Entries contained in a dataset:
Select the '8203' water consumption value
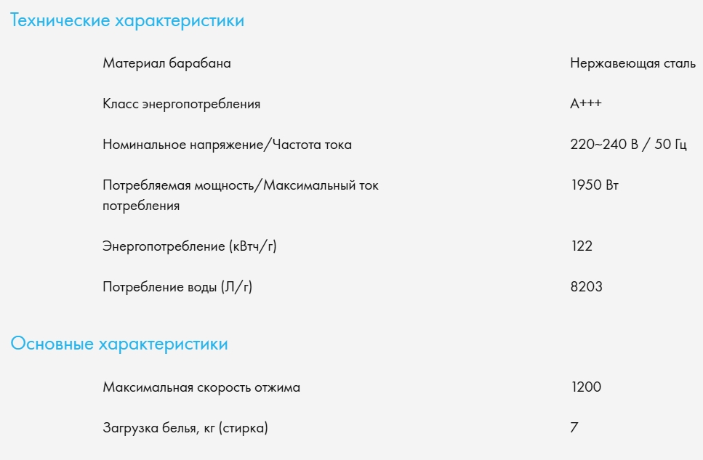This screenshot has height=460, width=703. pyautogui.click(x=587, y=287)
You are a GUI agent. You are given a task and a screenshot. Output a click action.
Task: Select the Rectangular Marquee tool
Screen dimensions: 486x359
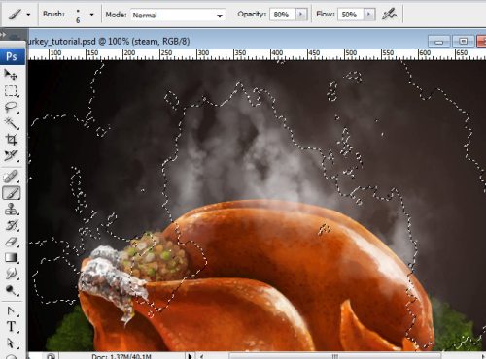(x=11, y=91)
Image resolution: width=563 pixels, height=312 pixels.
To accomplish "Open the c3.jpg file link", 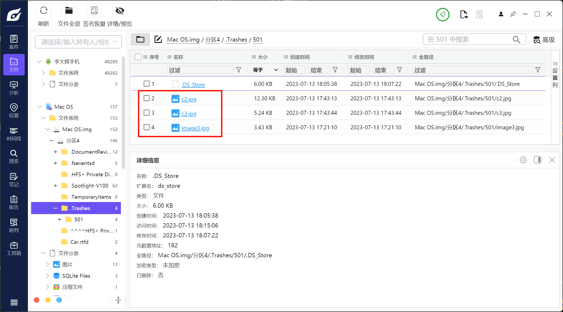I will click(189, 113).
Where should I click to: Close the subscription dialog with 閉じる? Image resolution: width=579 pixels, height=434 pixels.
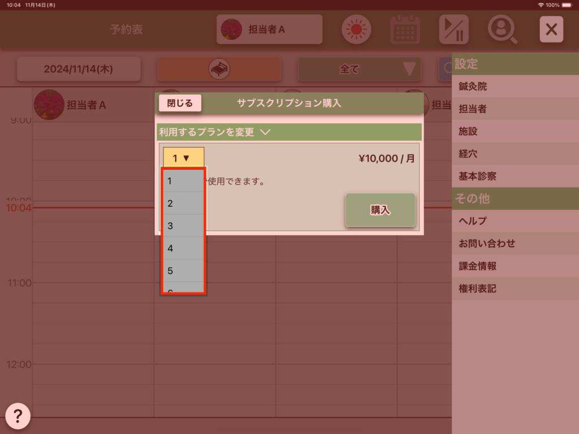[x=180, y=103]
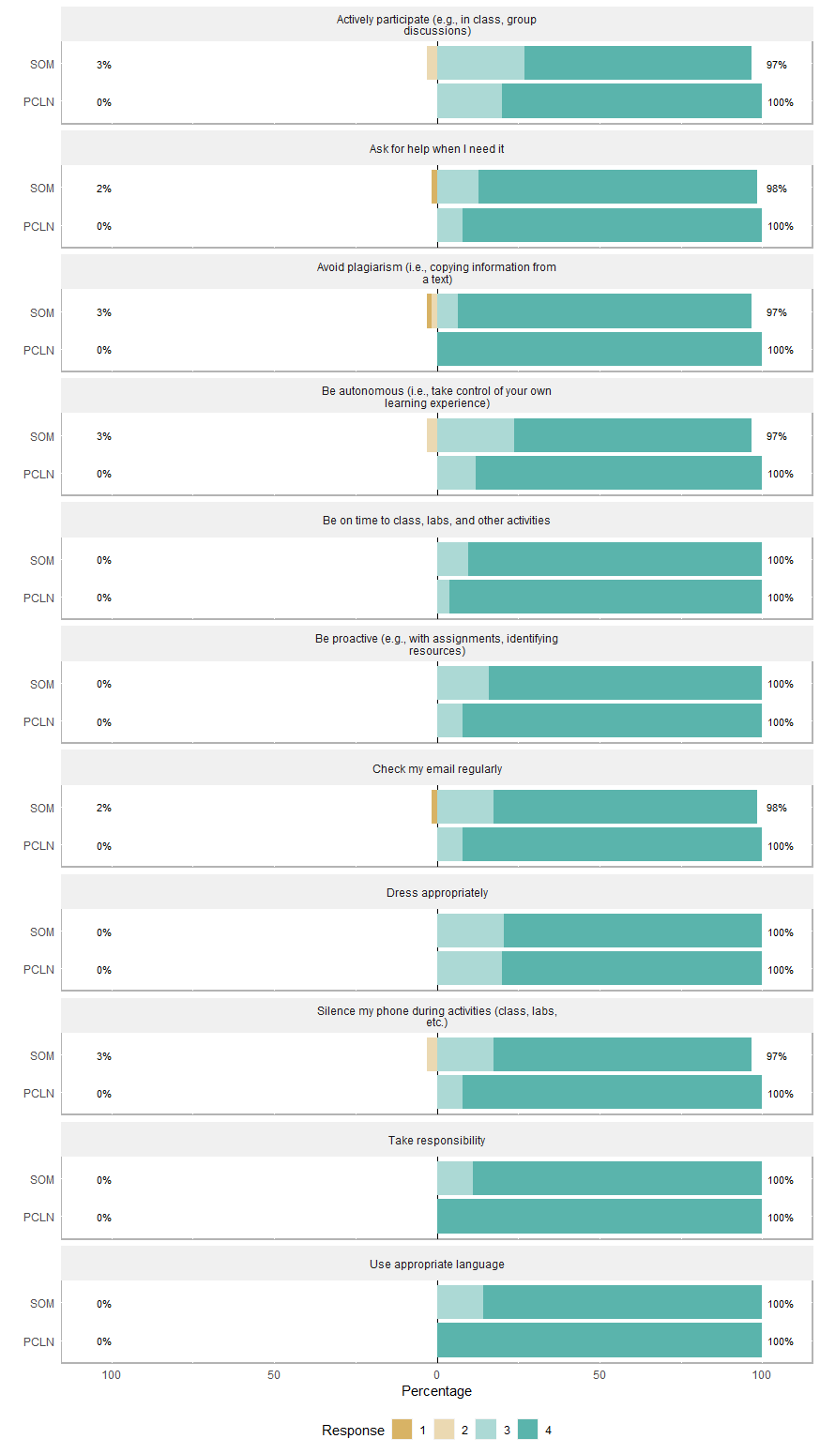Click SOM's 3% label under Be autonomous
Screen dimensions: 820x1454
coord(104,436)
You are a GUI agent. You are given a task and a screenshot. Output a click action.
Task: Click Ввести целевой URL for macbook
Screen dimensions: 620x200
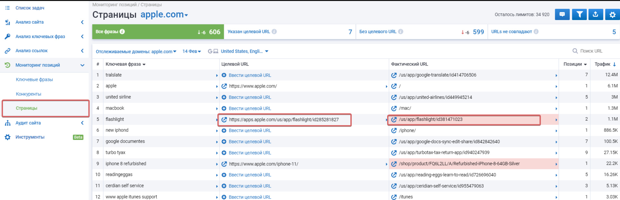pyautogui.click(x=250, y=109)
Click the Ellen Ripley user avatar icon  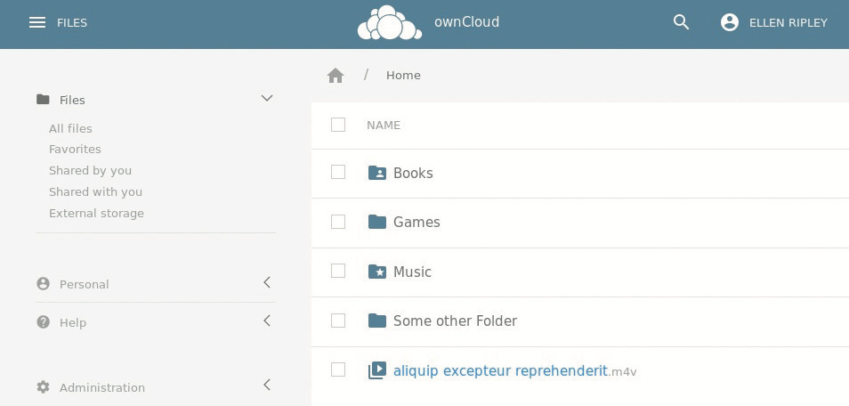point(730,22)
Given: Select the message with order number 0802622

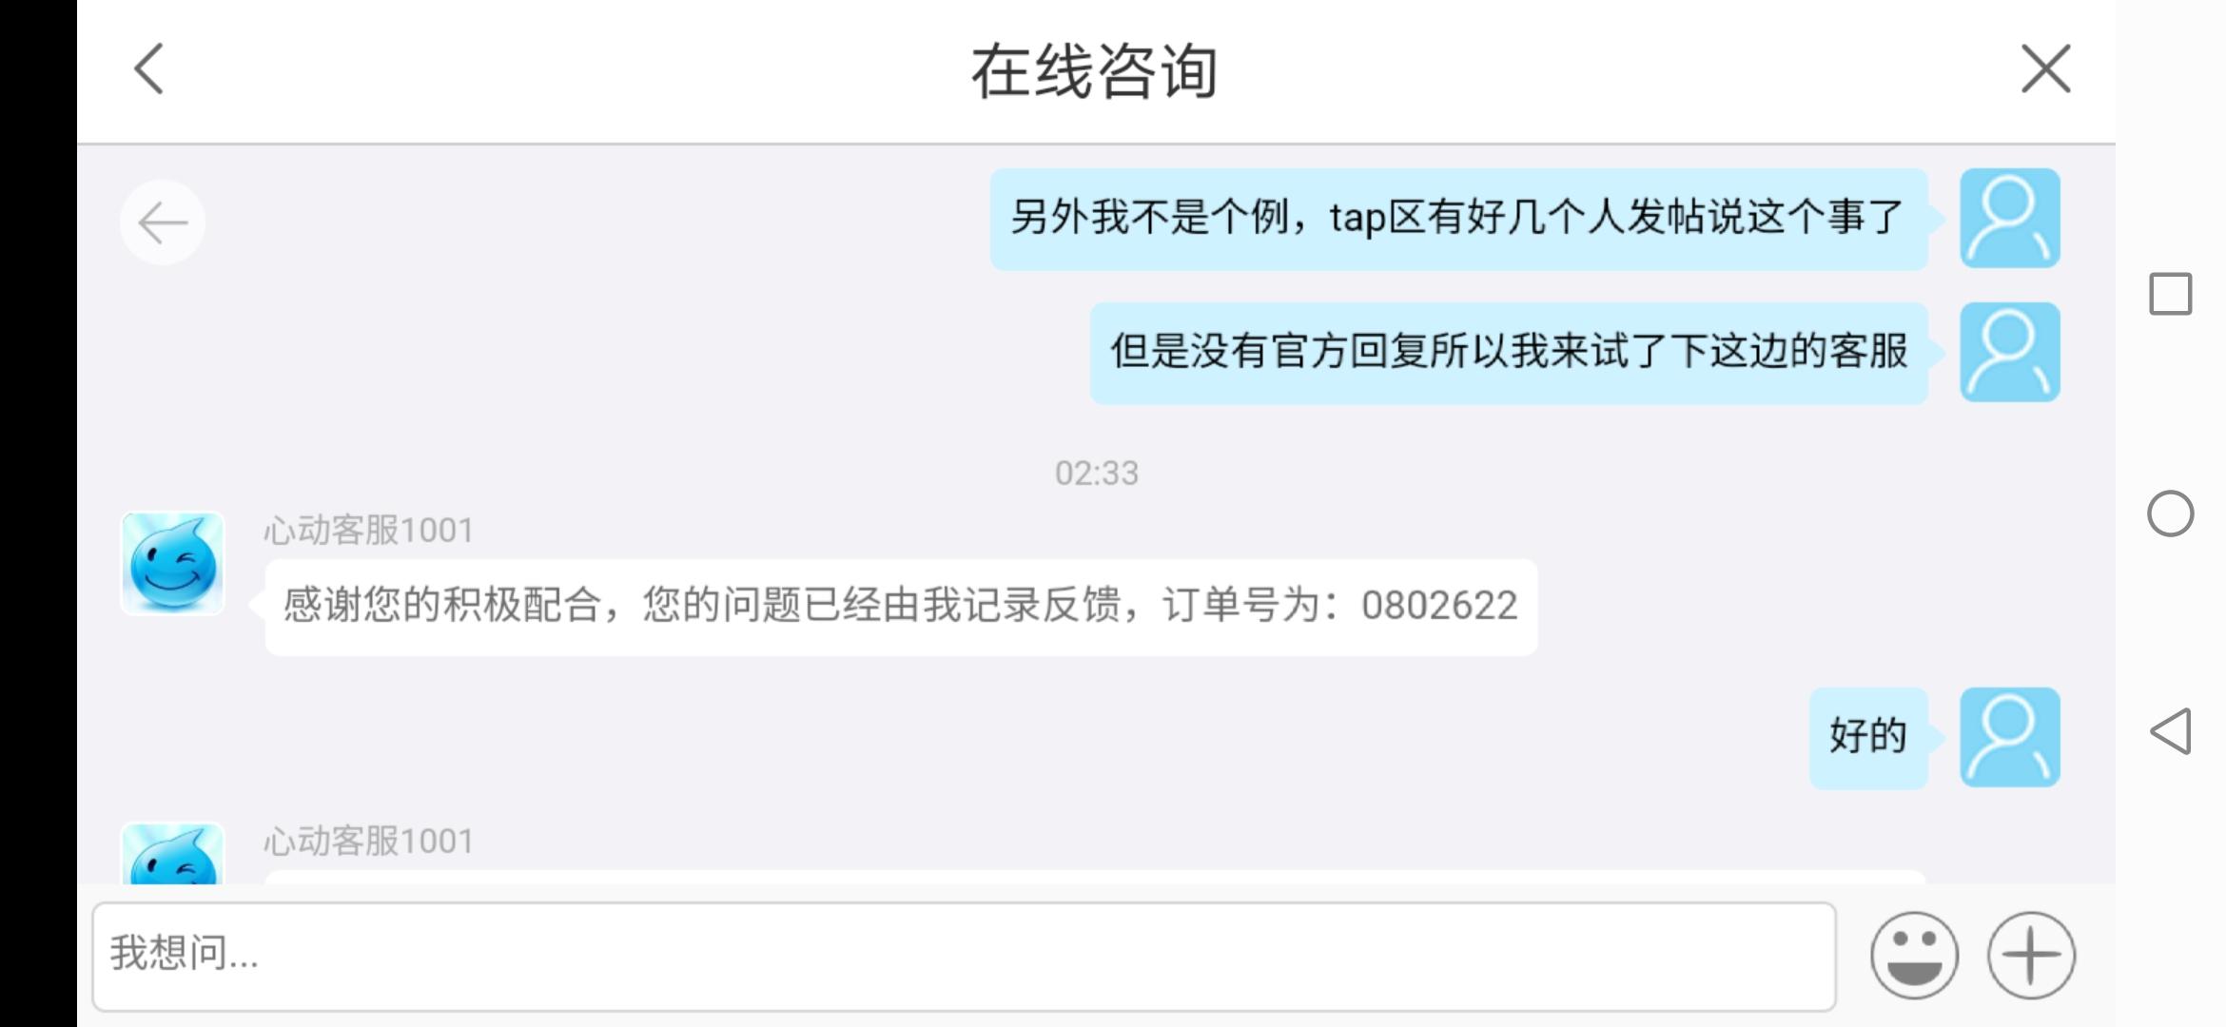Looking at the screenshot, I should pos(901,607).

Aim of the exercise: Extract each line from the entries above that contains the string "dimensions".

Output for this task:
Screen dimensions: 486x359
Screen dimensions: 820x1454
Screen dimensions: 620x200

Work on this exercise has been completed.